-- Exercise materials follows --

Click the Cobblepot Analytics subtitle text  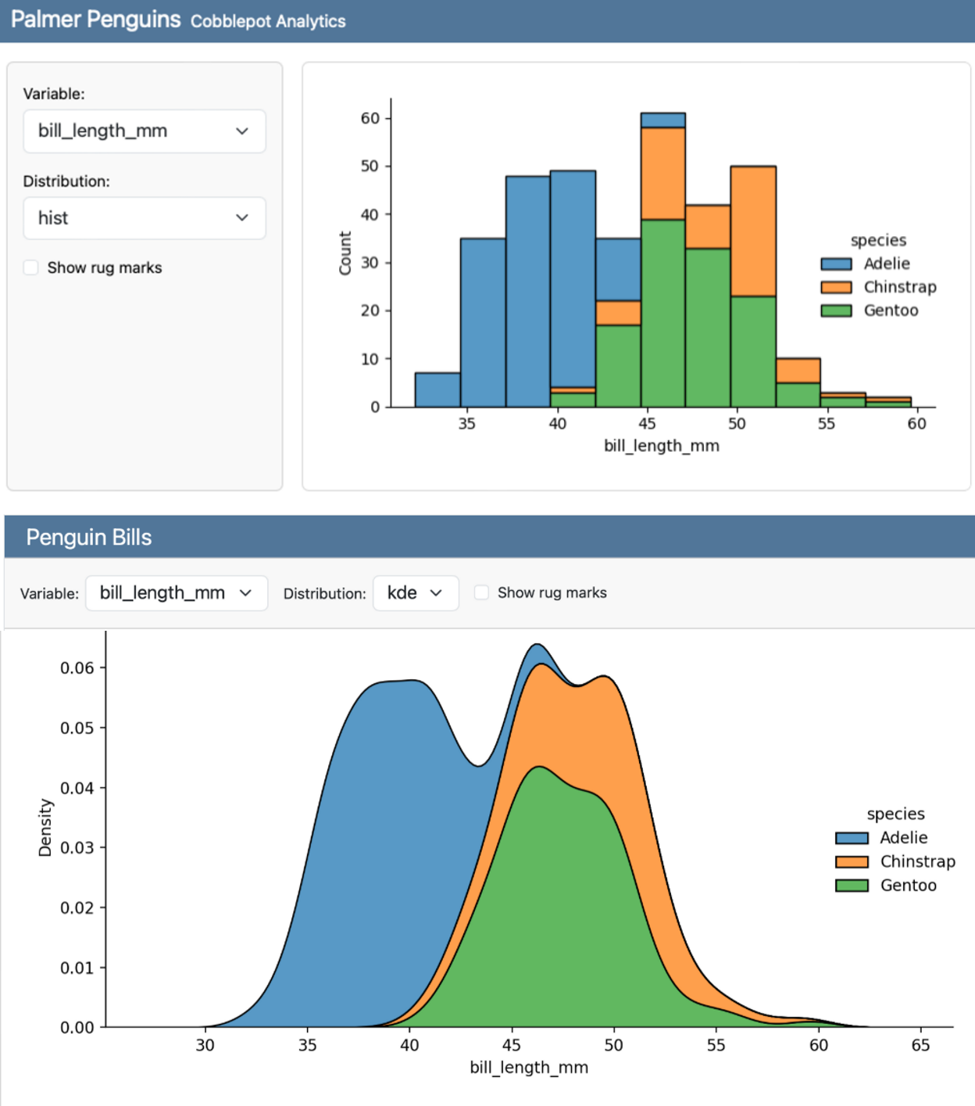pos(266,22)
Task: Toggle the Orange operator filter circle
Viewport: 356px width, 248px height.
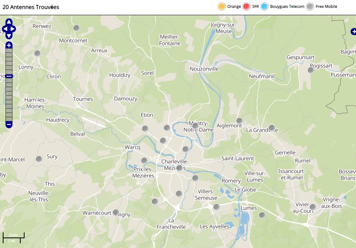Action: click(221, 7)
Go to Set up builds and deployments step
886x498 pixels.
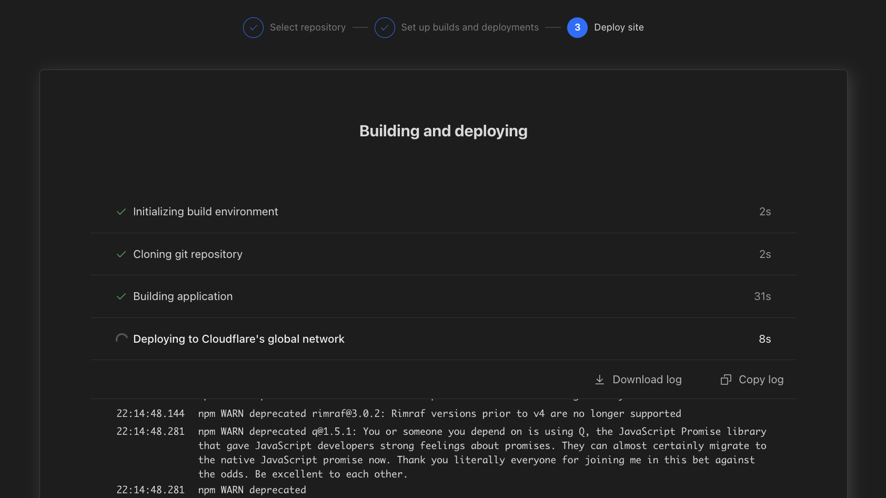[470, 27]
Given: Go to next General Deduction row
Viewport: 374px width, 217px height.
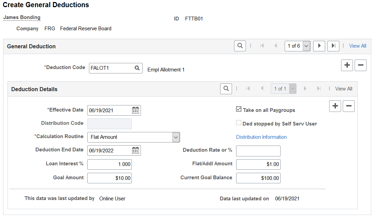Looking at the screenshot, I should tap(319, 46).
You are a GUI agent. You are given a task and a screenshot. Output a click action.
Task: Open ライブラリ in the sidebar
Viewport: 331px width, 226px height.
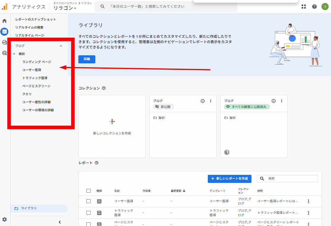point(29,208)
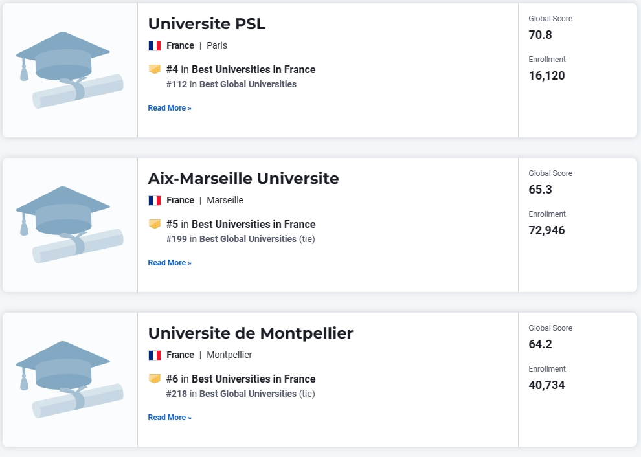The width and height of the screenshot is (641, 457).
Task: Click Read More under Aix-Marseille Universite
Action: [170, 262]
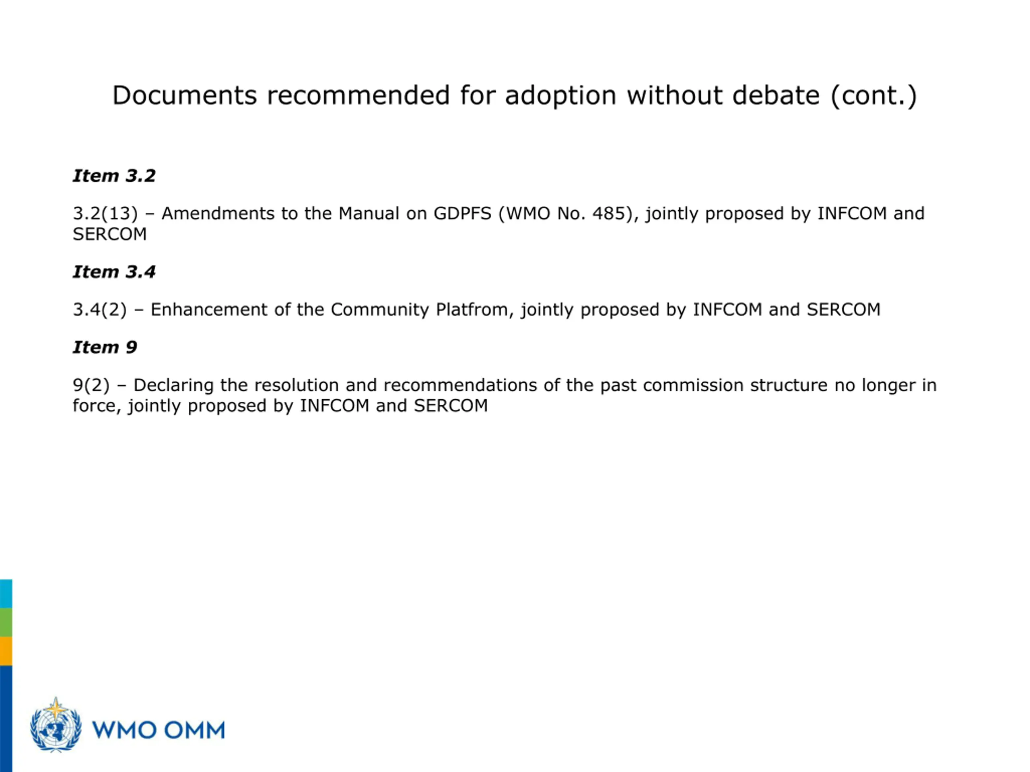
Task: Click the orange color bar segment
Action: [6, 651]
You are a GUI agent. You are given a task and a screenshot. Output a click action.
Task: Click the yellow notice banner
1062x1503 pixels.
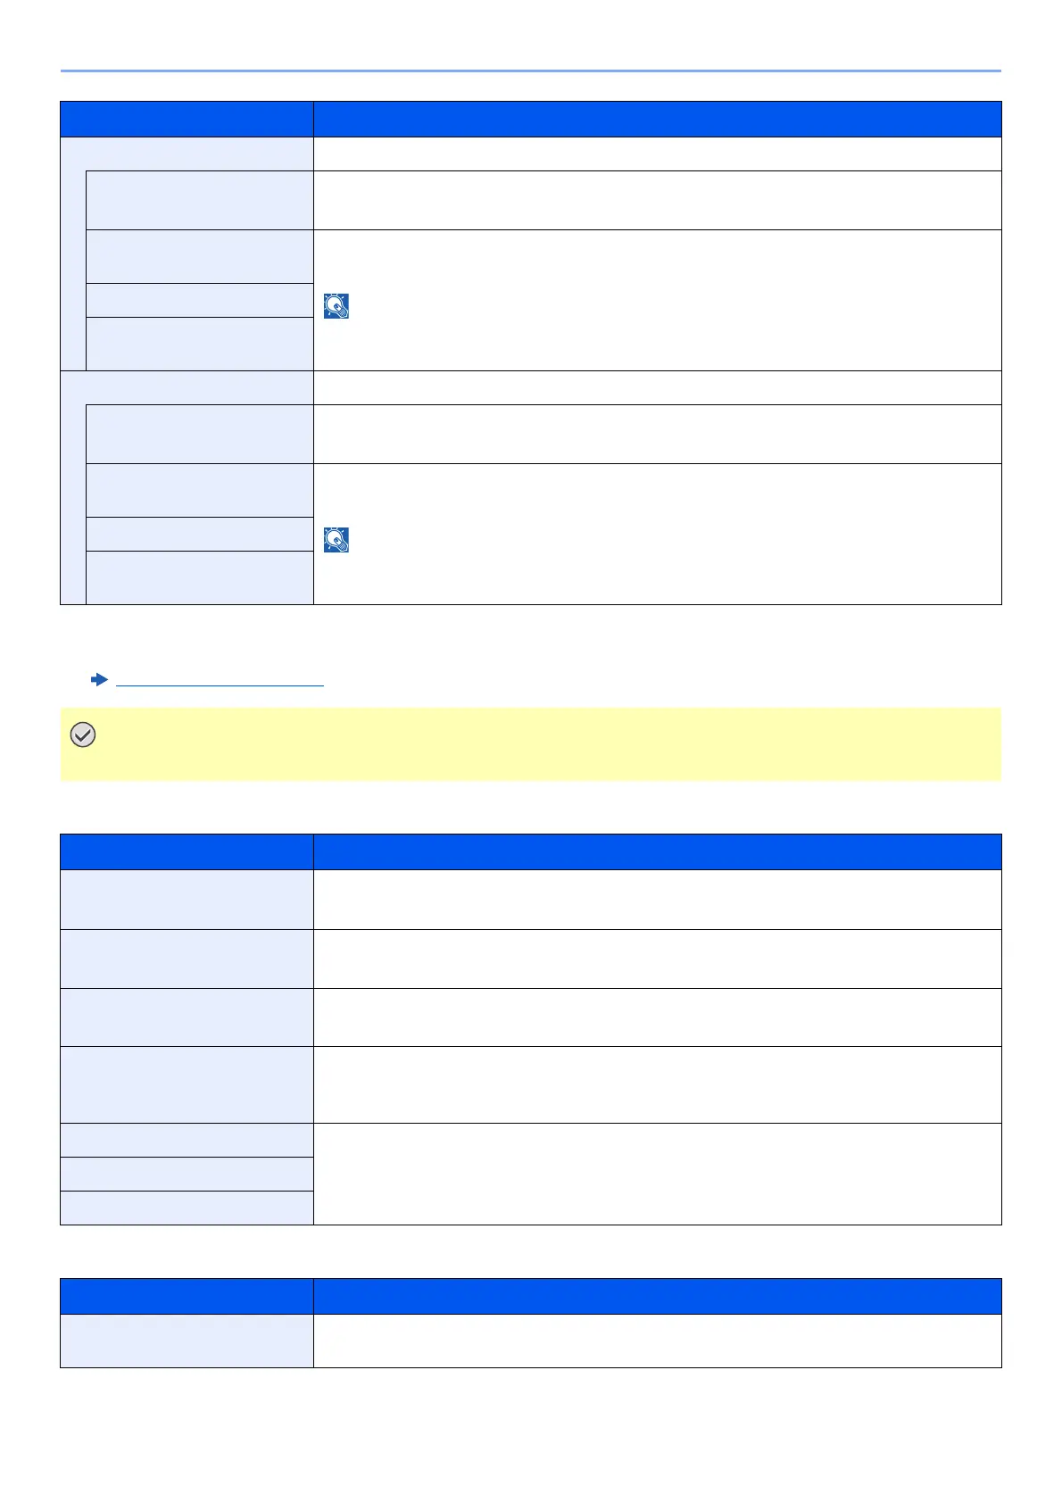point(531,744)
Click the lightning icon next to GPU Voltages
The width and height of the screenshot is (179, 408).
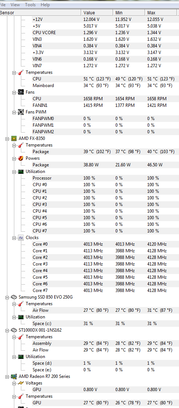pos(21,383)
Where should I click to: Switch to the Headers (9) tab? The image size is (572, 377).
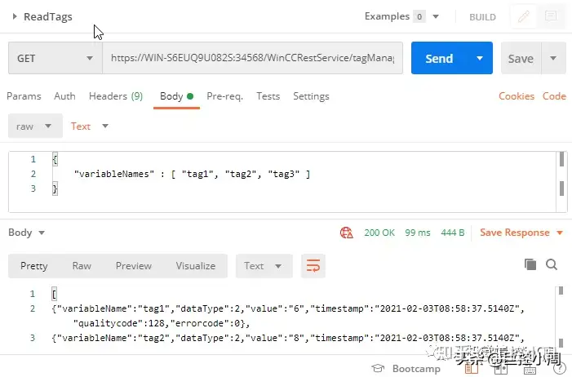point(115,96)
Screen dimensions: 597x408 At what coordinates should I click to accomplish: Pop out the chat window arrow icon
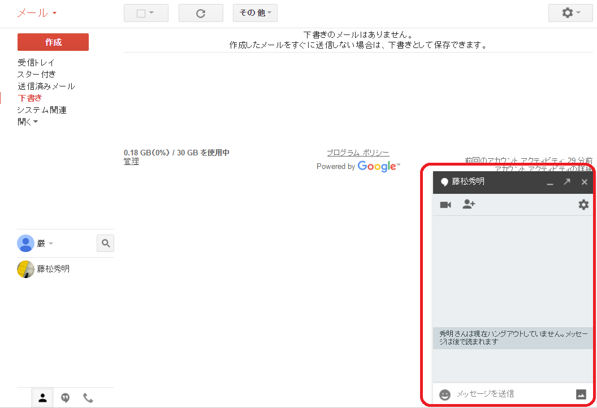567,182
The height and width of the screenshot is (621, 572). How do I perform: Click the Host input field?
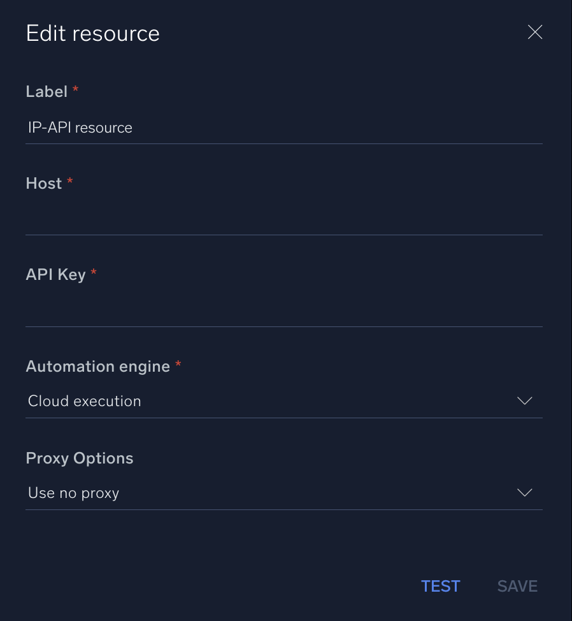click(284, 220)
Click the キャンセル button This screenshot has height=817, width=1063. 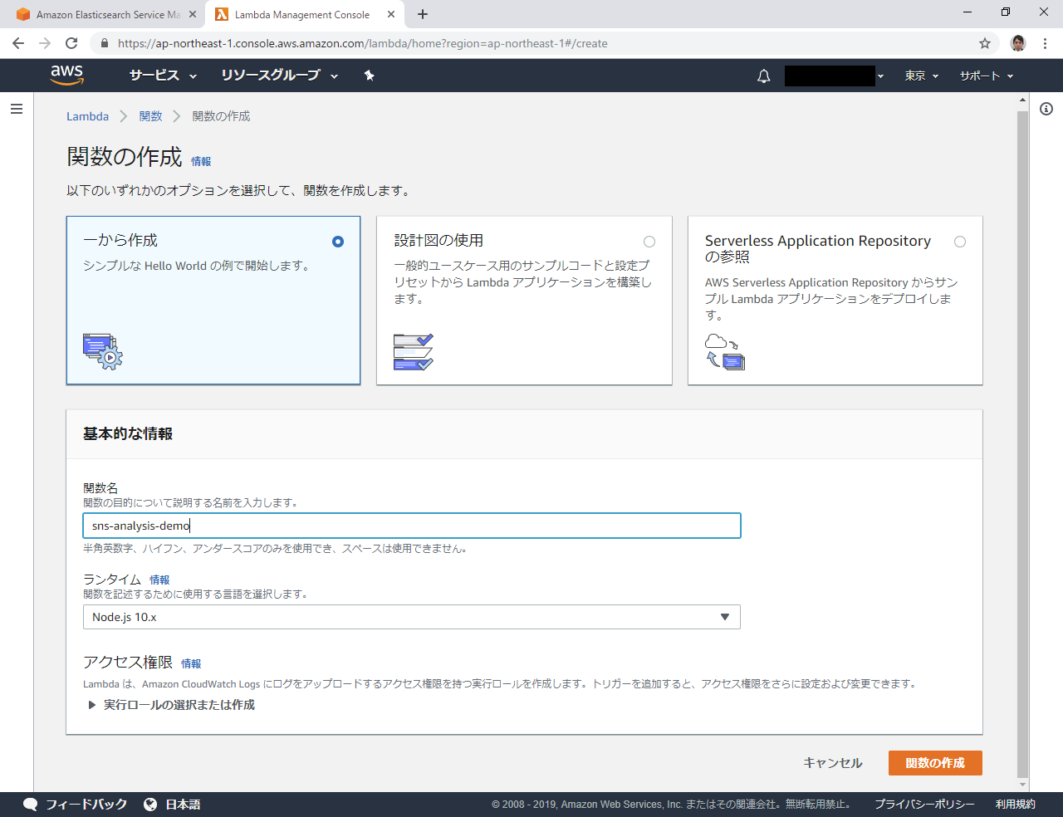pyautogui.click(x=832, y=763)
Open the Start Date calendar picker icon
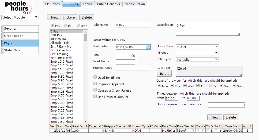 tap(148, 47)
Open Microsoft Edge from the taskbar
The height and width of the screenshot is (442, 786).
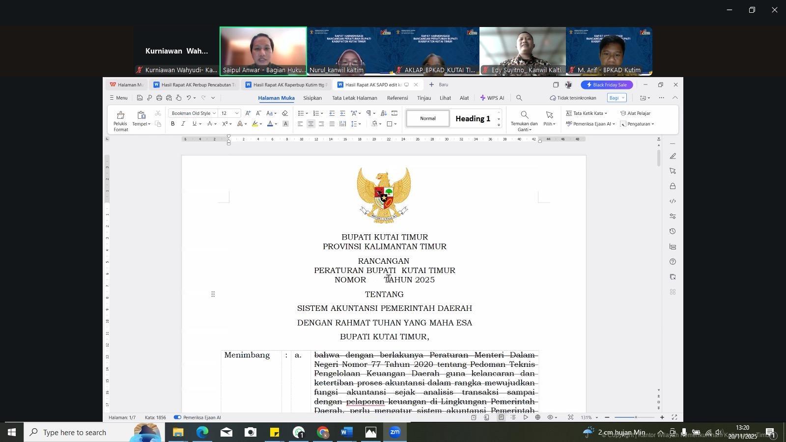pos(202,433)
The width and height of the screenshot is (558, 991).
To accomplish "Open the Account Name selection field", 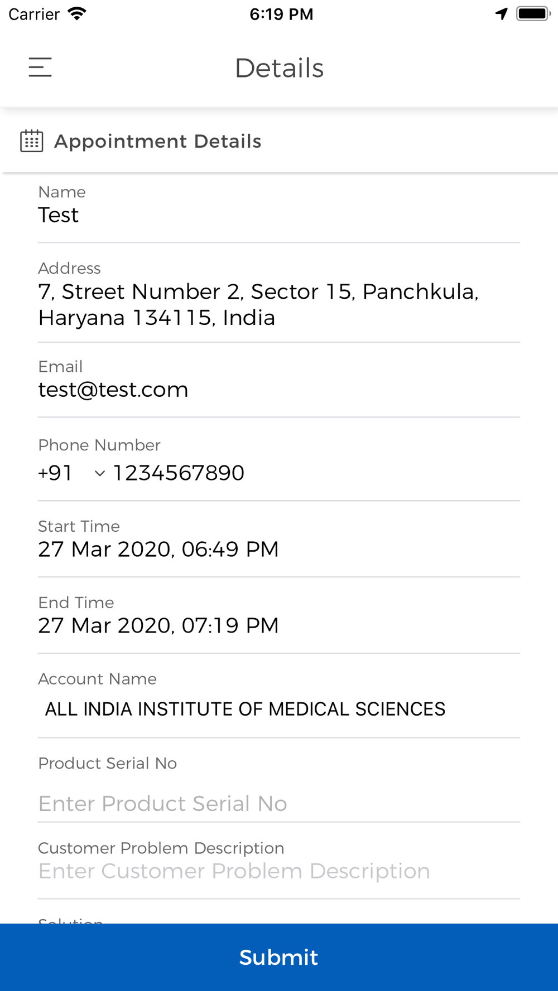I will (x=279, y=709).
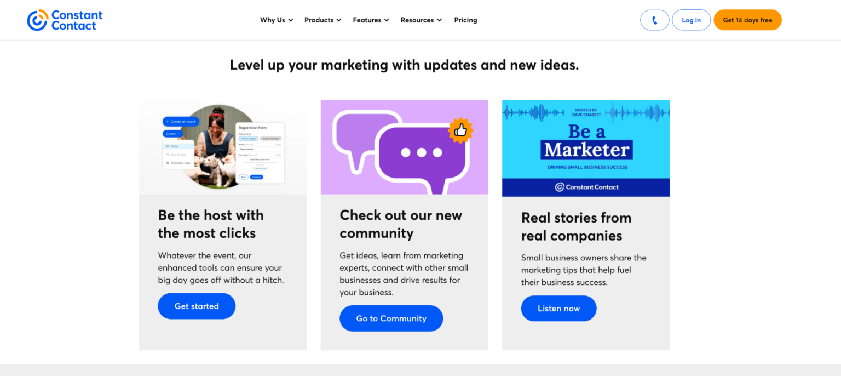Click the phone icon in the header

(654, 20)
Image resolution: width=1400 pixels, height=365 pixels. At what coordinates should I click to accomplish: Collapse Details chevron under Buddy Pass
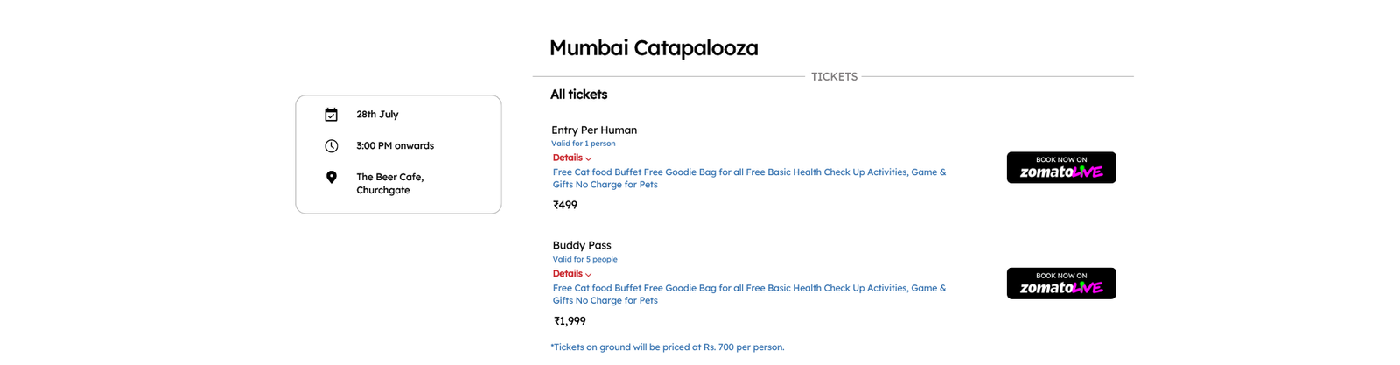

-- Exercise materials concluded --

→ **What to do**: Each line of the listing that includes the word "next" should be copied out.

→ **Solution to the exercise**:
Given: Go to next General Deduction row
Click the lightning icon next to GPU Voltages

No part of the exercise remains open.